INSTRUCTIONS FOR THE TASK —
Once the line containing "1 [link] (269, 1638)" is found in the entries below, reproduce it and every line after it, stopping at and including the line containing "Image resolution: width=1024, height=1366."; reproduce nothing else, and keep each line exact.

INPUT DATA —
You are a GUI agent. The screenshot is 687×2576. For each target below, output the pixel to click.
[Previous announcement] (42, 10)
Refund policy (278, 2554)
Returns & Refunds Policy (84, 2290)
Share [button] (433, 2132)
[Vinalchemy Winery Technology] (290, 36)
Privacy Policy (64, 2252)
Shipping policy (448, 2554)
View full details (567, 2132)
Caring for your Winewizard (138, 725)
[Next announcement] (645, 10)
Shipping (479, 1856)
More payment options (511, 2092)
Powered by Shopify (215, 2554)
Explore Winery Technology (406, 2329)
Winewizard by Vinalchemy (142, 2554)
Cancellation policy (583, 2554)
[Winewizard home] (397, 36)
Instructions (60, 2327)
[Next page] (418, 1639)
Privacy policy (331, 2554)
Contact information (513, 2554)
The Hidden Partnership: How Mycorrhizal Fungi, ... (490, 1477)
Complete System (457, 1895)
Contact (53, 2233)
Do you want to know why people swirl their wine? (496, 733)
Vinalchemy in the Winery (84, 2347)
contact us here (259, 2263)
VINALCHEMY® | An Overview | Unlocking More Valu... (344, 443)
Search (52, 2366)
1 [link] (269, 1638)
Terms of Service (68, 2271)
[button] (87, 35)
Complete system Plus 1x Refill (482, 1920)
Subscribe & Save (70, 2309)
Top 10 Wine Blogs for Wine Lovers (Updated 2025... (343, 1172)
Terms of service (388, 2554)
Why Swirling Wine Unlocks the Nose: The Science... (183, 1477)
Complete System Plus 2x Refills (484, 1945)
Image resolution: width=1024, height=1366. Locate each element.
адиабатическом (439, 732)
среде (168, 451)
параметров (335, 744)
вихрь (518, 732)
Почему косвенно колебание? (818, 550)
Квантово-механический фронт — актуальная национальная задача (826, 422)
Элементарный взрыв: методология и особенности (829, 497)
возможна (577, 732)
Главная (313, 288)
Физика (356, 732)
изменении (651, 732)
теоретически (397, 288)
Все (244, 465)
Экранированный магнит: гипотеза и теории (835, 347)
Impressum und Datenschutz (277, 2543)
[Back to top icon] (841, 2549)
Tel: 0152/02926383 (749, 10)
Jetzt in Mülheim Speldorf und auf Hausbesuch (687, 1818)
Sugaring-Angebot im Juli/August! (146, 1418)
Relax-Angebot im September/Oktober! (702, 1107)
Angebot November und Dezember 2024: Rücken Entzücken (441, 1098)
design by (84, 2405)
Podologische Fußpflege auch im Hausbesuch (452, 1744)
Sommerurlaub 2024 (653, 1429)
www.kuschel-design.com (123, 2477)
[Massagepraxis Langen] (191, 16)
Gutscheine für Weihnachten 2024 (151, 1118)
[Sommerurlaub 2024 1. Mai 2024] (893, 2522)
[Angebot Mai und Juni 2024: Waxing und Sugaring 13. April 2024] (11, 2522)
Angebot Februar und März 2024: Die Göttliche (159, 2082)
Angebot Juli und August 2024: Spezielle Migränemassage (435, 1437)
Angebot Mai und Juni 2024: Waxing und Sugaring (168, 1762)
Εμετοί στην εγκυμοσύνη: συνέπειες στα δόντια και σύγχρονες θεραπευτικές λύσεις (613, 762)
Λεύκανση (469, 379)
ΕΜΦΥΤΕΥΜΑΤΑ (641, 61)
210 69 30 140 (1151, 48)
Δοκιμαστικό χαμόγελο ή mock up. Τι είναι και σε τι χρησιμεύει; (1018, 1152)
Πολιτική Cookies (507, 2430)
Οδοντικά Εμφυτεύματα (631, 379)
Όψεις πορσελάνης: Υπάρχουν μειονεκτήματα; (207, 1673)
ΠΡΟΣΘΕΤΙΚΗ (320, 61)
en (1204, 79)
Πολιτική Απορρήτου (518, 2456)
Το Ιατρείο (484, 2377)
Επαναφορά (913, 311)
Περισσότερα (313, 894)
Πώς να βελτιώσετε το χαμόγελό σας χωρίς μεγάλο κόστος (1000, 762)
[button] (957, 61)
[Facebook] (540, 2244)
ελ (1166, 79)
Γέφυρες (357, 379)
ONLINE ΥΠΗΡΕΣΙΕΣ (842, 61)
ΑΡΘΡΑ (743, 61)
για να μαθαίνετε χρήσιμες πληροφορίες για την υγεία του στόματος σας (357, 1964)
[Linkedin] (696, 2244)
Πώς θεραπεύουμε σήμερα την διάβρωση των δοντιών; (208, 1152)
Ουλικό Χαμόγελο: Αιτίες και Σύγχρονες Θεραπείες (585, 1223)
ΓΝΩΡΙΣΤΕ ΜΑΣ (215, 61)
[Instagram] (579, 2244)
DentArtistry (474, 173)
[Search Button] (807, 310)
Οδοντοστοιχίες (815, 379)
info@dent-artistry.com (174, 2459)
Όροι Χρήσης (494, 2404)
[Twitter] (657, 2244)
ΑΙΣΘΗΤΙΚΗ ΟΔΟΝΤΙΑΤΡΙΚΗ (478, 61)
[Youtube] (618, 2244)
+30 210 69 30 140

WRITTEN RESPONSE —
1 [link] (269, 1638)
Terms of Service (68, 2271)
[button] (87, 35)
Complete system Plus 1x Refill (482, 1920)
Subscribe & Save (70, 2309)
Top 10 Wine Blogs for Wine Lovers (Updated 2025... (343, 1172)
Terms of service (388, 2554)
Why Swirling Wine Unlocks the Nose: The Science... (183, 1477)
Complete System Plus 2x Refills (484, 1945)
Image resolution: width=1024, height=1366. Locate each element.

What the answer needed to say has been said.